Il funzionario ricorda ancora l'orgoglio dei detenuti della casa centrale di Saint-Maur, nella regione Centro-Valle della Loira, quando seppero che la mostra da loro ideata era stata esposta alle Belle Arti di Digione: “Mostrava che il loro lavoro come curatori di mostre è apprezzato”. In futuro il Museo intende coinvolgere sempre più dipendenti in questa partnership. “Oggi, a Melun, il responsabile del partenariato è entrato tra i detenuti del laboratorio del legno accompagnato dagli esperti in cornici e dorature del museo.” Scambi che, secondo lei, permettono al museo di aprirsi sempre di più al mondo esterno.

“Ogni finestra esprime un’immaginazione che la carcerazione non ha spento”

“Portare il museo nel centro di custodia cautelare e accogliere il centro di custodia cautelare nel museo” nel 2013, un progetto molto ambizioso ha collegato il carcere femminile di Versailles e l'Istituto del mondo arabo. Per ventisei lunedì i detenuti hanno potuto beneficiare di un ciclo di scoperta del mondo arabo, delle sue culture, della sua storia. Impararono a cucire abiti degni delle Mille e una notte con l'obiettivo di allestire una mostra chiamata “Cousu main” ed esposta a Parigi nei corridoi della prestigiosa istituzione. Un progetto che ha galvanizzato i detenuti, che sono stati tra i 10 ei 15, molti dei quali hanno riportato il proprio lavoro in cella. “Durante le sessioni è nata fiducia in se stessi e nello scambio e il risultato ha superato ogni aspettativa. È un orgoglio accogliere, dopo la sua prima esposizione nei luoghi in cui è stata sviluppata, la mostra “cousu mains” al museo dell'Istituto”, commentava l'allora direttore Éric Delpont nel catalogo dell'esposizione. “Al di là di queste mani che portano i segni di ore dedicate al ricamo con la costante preoccupazione di superare se stessi, ogni finestra parla di un'immaginazione che non si è spenta con la carcerazione e della speranza di essere riconosciuta, dopo questa prova, come una persona a cui la sua dignità è stata restaurata”.

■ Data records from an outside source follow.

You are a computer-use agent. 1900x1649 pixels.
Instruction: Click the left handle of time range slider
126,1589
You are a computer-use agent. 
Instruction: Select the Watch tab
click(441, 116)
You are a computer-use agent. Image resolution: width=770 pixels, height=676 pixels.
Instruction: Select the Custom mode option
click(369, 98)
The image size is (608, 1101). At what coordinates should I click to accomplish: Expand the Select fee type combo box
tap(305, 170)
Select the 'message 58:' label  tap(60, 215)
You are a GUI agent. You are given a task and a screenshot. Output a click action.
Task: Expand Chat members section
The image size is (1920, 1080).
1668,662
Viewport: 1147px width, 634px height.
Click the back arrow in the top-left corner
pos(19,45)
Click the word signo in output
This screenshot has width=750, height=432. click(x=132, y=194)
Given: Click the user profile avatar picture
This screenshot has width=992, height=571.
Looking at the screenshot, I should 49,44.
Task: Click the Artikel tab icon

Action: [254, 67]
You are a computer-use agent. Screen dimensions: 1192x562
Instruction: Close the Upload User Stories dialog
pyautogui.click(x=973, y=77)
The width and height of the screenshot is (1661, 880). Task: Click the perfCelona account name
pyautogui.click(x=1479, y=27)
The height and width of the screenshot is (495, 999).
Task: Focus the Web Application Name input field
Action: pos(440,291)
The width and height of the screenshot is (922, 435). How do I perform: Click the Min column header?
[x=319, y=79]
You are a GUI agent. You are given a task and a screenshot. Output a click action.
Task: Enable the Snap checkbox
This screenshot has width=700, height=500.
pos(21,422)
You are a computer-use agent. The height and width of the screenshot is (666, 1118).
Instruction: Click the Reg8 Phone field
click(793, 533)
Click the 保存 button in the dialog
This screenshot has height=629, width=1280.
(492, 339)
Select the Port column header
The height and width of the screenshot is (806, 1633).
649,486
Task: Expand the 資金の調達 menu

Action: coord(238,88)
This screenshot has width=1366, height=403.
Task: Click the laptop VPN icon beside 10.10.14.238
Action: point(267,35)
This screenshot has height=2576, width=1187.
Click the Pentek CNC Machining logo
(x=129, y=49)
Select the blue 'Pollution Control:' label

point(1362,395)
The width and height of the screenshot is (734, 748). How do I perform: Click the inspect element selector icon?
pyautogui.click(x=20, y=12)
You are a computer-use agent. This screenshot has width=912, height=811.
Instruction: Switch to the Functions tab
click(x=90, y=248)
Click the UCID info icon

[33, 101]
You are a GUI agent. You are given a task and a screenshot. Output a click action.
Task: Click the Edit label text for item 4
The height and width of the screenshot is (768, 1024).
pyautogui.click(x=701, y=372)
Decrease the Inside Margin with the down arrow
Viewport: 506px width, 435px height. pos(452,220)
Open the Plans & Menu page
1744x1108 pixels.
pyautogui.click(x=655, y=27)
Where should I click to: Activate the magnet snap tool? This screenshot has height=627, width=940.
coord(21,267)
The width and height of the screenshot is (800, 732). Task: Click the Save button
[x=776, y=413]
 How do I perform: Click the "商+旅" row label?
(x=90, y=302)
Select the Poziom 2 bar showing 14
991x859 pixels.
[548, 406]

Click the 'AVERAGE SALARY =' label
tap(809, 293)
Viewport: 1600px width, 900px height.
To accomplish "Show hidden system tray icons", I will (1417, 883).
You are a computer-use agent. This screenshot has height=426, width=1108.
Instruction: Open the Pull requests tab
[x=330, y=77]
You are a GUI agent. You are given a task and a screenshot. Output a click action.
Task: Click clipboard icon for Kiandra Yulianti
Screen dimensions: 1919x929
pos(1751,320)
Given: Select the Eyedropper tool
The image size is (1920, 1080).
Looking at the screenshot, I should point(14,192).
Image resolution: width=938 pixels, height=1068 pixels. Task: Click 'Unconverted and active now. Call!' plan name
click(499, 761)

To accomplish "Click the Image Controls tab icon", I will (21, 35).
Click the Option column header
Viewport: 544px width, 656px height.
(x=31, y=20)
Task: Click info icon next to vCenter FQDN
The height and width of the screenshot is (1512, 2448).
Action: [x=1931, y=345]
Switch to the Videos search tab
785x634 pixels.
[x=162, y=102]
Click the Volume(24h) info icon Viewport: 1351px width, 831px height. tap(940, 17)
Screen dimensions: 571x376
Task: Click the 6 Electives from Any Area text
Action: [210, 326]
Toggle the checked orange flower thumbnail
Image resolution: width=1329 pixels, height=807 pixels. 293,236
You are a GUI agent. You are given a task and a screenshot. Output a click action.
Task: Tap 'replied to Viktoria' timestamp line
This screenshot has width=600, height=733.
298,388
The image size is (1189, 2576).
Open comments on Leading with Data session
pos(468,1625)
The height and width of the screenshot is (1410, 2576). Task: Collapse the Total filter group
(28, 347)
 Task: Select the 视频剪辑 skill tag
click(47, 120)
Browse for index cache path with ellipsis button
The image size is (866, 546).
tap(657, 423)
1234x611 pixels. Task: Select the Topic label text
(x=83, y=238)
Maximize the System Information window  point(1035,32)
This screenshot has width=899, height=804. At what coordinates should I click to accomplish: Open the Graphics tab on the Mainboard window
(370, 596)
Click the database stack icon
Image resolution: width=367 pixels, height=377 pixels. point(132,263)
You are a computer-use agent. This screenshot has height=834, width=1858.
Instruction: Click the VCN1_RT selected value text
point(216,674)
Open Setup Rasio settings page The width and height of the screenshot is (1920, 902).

La partnership tra l'Institut du Monde Arabe e l'amministrazione penitenziaria esiste dal 2009 e fa parte del desiderio di raggiungere coloro a cui viene impedito il ricovero in ospedale o la detenzione. “L'operazione realizzata a Nanterre arriva dopo numerose mostre itineranti. Nell'Île-de-France collaboriamo con tutti i centri penitenziari, Fleury, Fresnes, Santé… Nella Val d'Oise realizziamo progetti culturali molto interessanti come laboratori di scrittura o podcast fatti in casa con illustrazioni realizzate dai detenuti. Nel 2021 abbiamo anche realizzato una mostra intitolata “Divas of the Arab World”. Ripartiamo con una nuova collaborazione: una mostra sull'astronomia e sulla scuola di astronomia araba che abbiamo chiamato “un pezzo di cielo””, sottolinea Élodie Roblain, responsabile di questa partnership con Imane Mostefai.

Anche se nella maggior parte dei casi gli interventi sono sporadici, workshop di due ore qua e là, l'Istituto adempie comunque alla sua missione di diffondere, ove possibile, le culture arabe. “Parlare positivamente delle culture del mondo arabo e dare un’immagine più giusta ed equilibrata della storia dei Paesi del mondo è una missione cruciale per tutti, compresi i detenuti”.